## Task goal
Starting from the line with "This screenshot has height=784, width=1560.", please copy exactly every line to the end of the listing, but not the pictures.

## Materials provided

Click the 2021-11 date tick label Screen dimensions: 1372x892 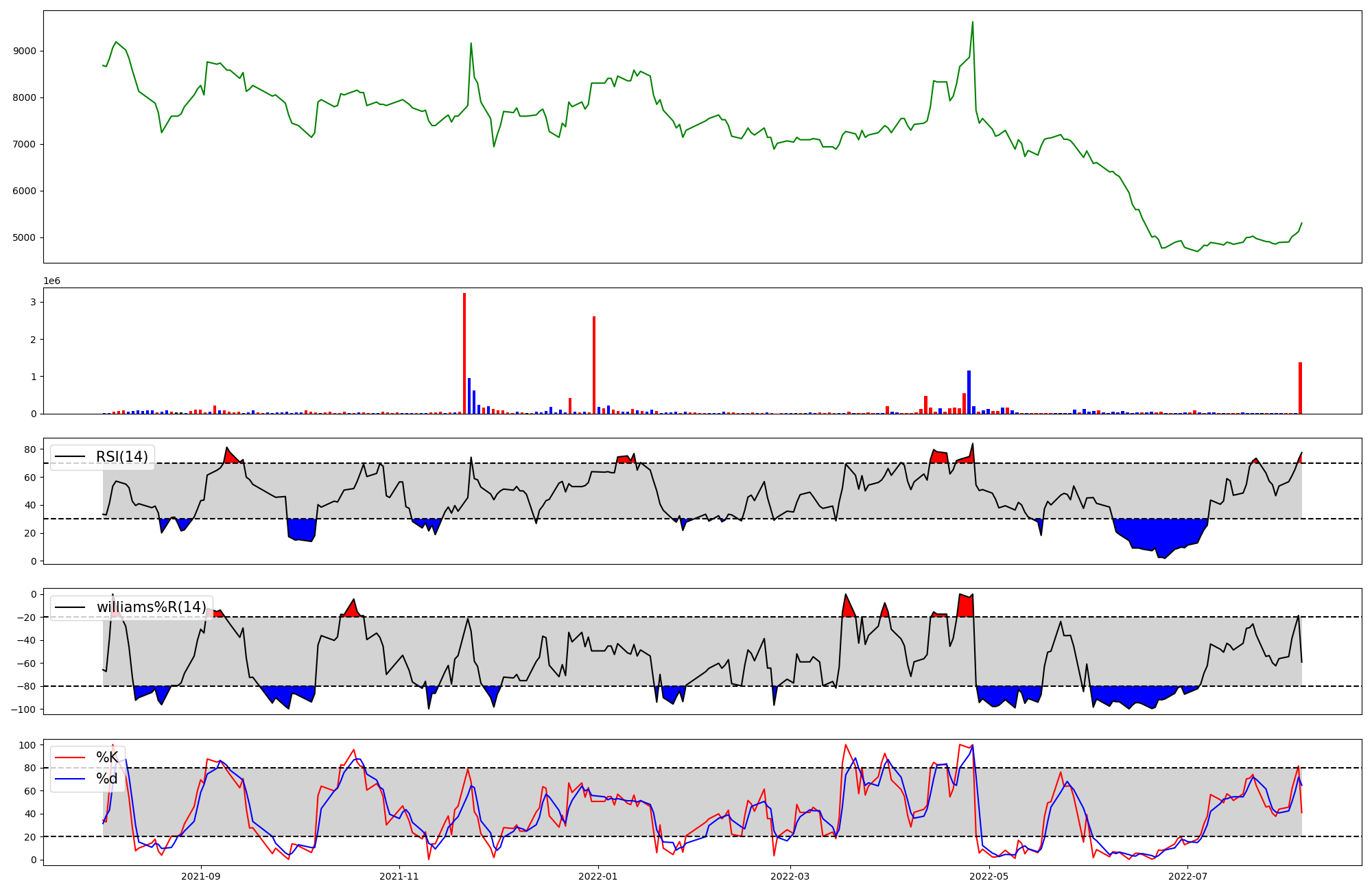[399, 876]
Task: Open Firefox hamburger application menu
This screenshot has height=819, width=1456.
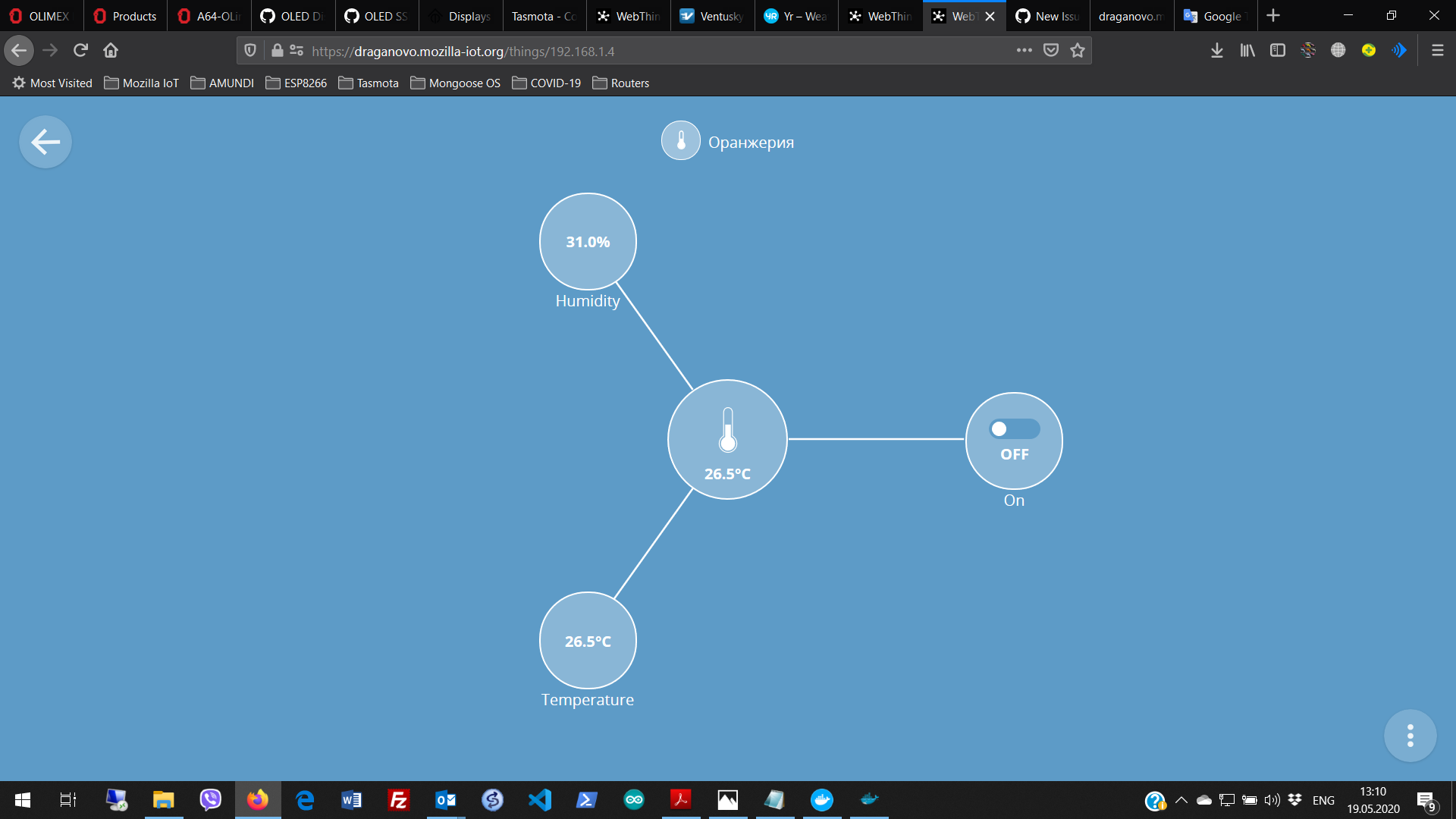Action: pos(1437,51)
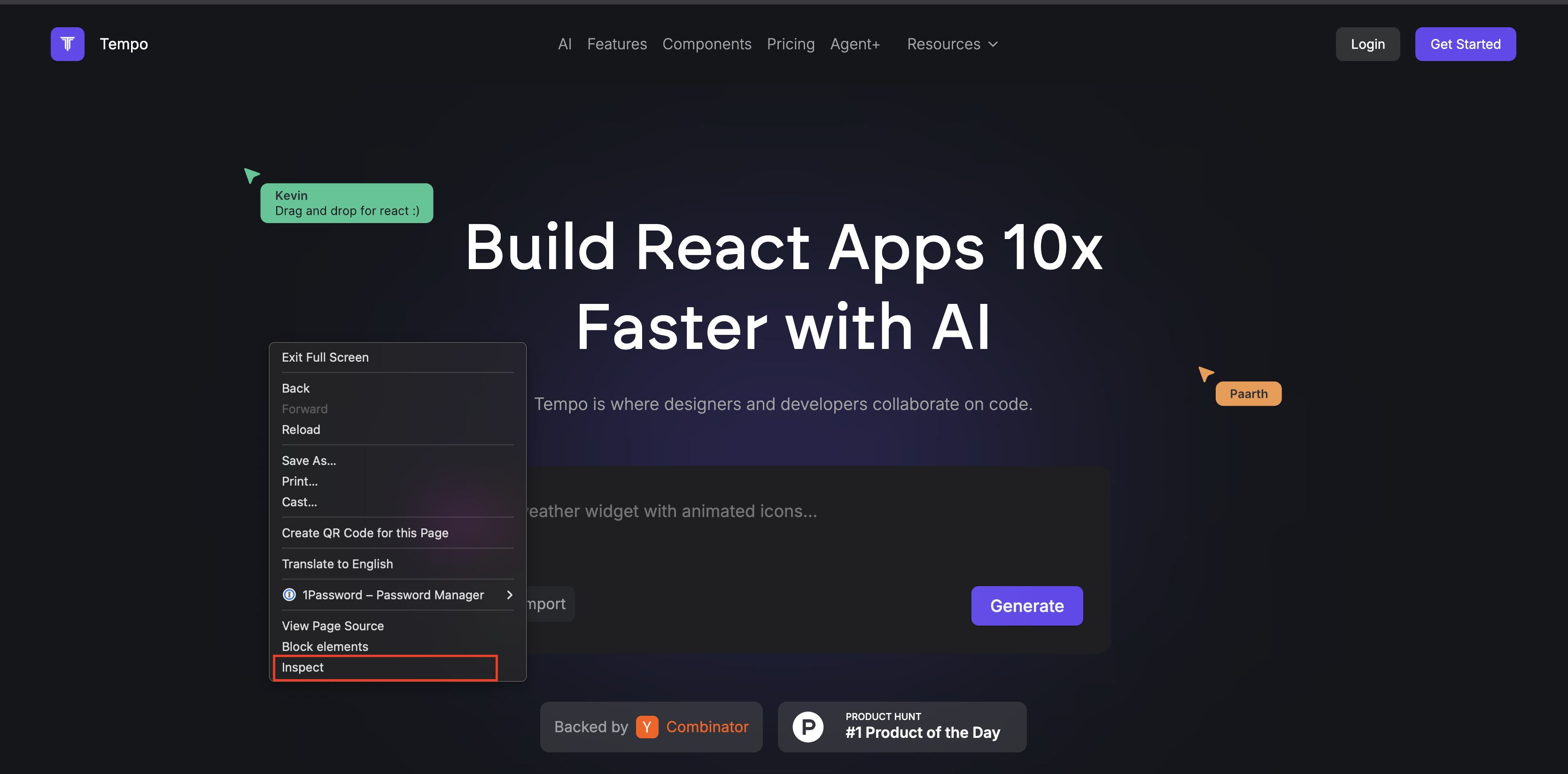Screen dimensions: 1568x774
Task: Select View Page Source
Action: coord(333,626)
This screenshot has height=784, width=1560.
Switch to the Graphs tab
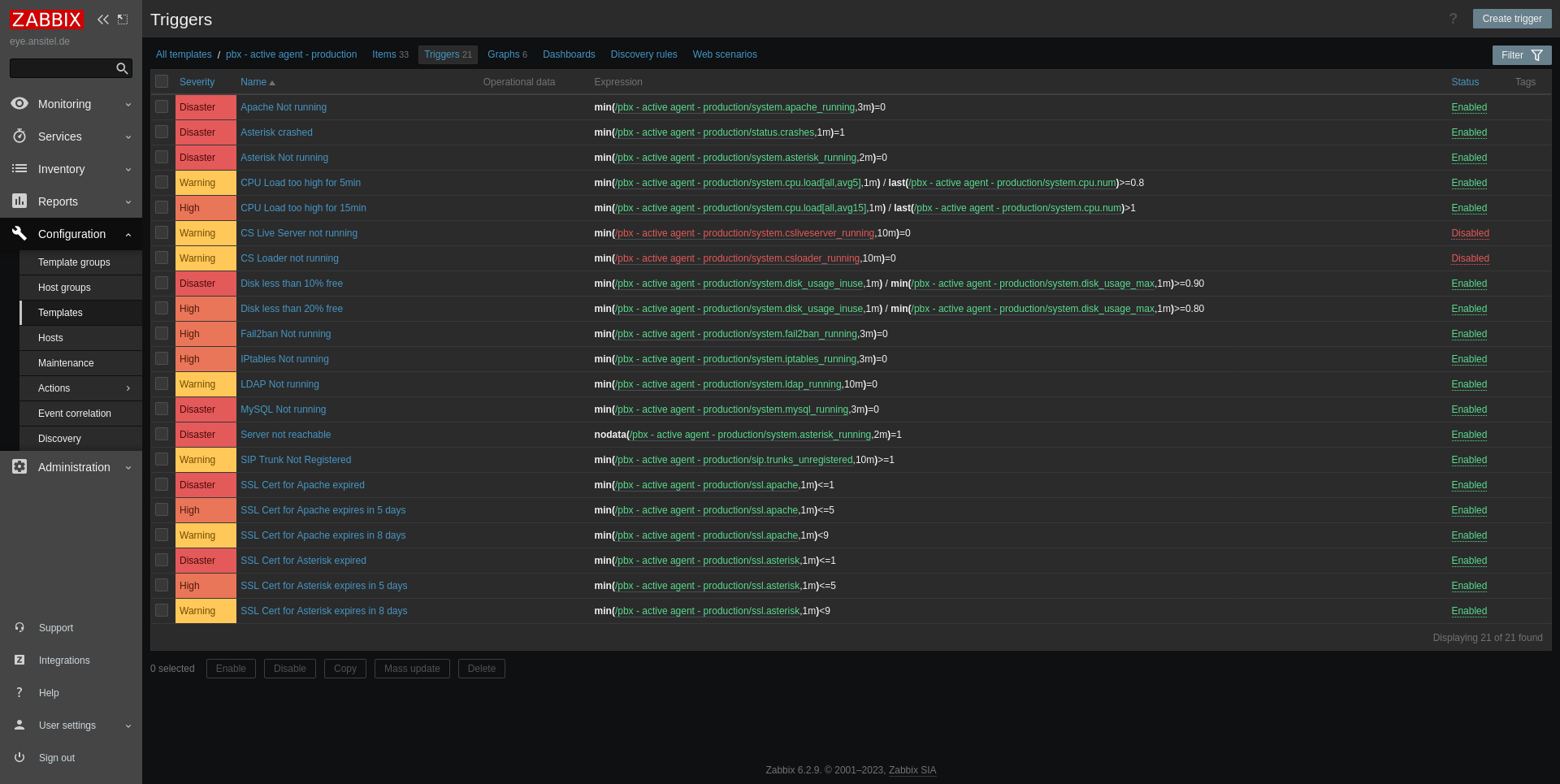[x=502, y=54]
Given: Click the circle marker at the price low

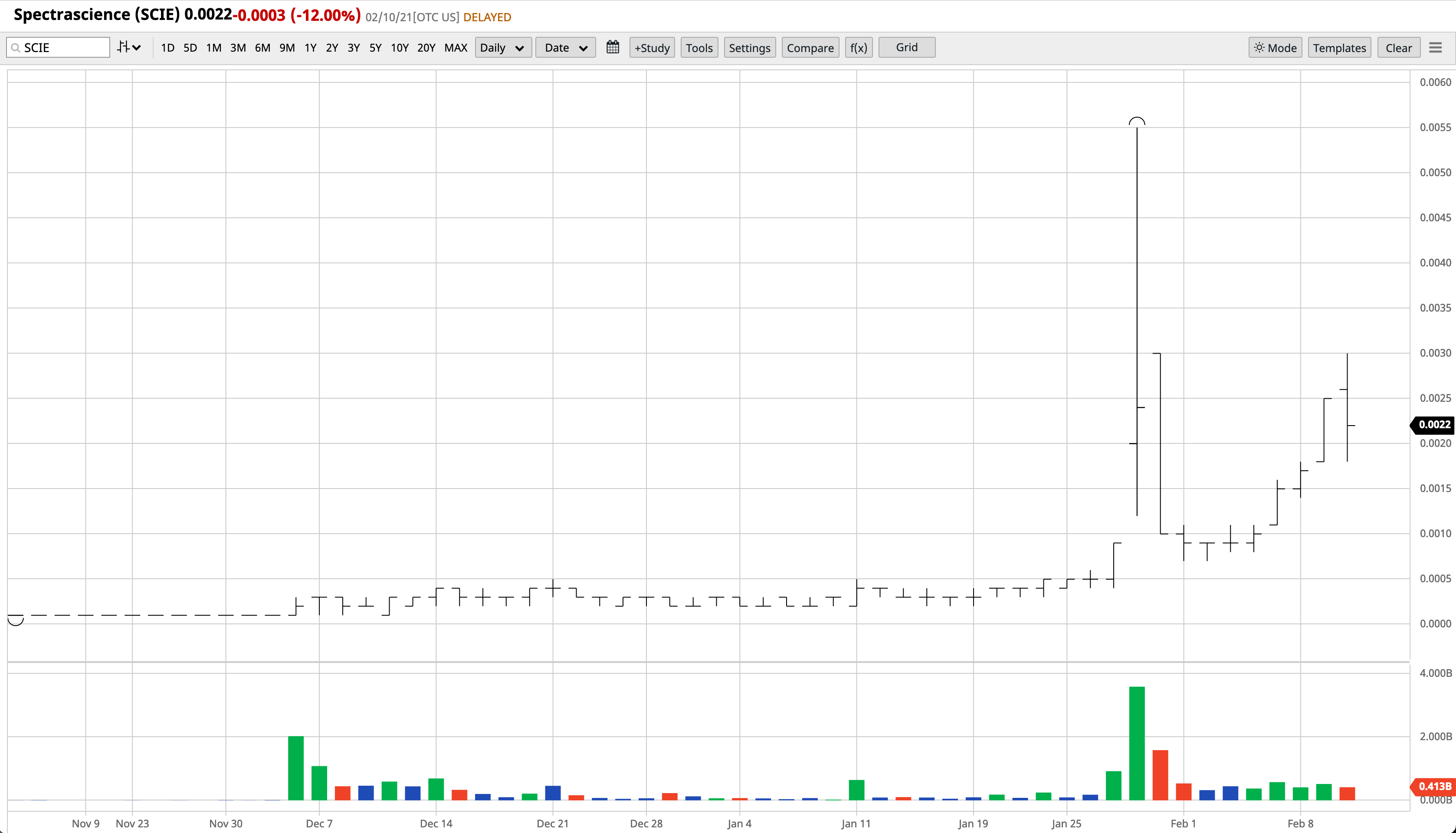Looking at the screenshot, I should 16,621.
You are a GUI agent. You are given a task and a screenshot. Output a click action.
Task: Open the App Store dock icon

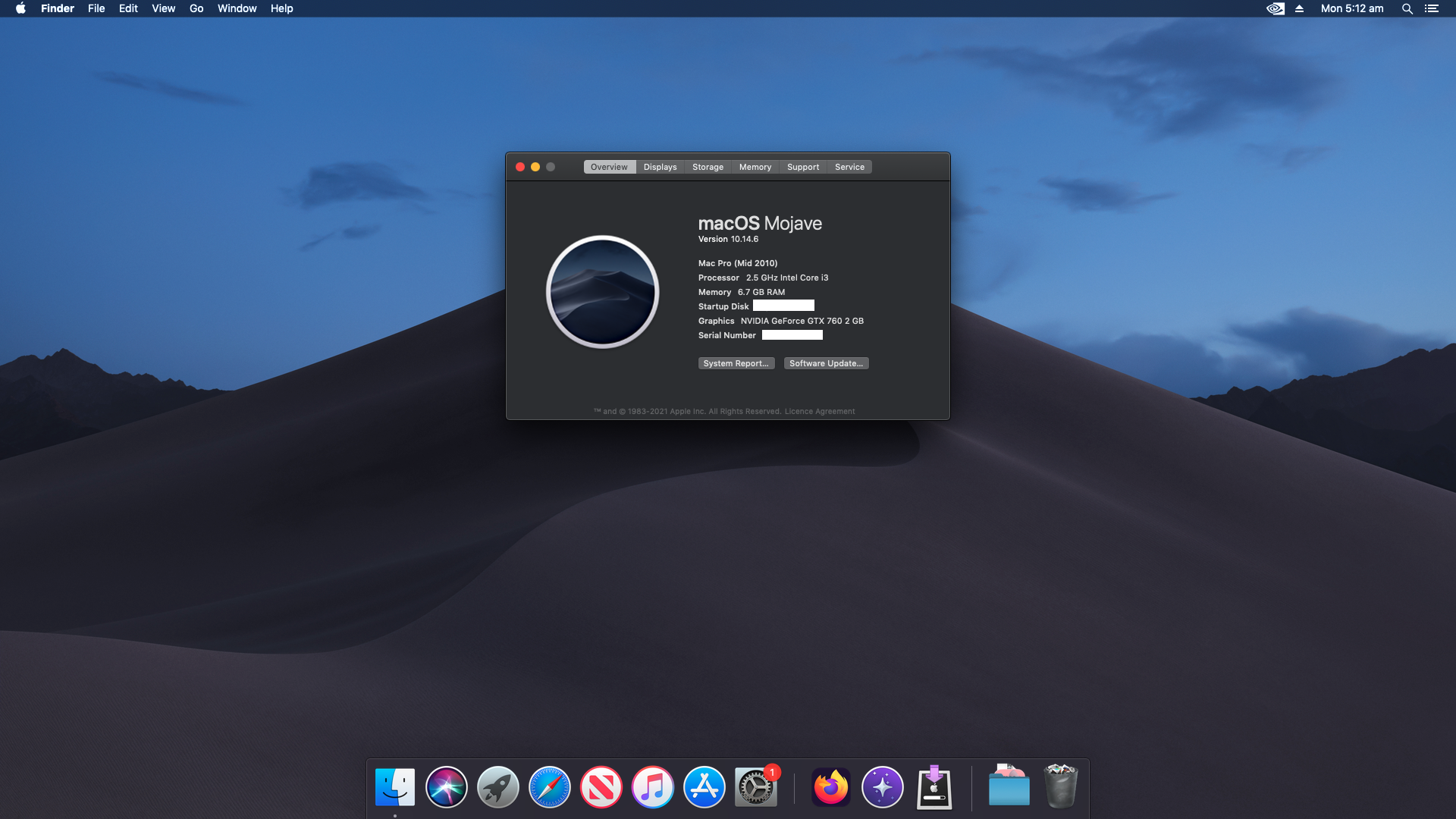704,787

## Result of the task
This screenshot has height=784, width=1560.
Switch to the Graphs tab
[x=502, y=54]
Given: Click the circle marker at the price low

Looking at the screenshot, I should 16,621.
You are a GUI agent. You are given a task and a screenshot. Output a click action.
Task: Open the App Store dock icon

704,787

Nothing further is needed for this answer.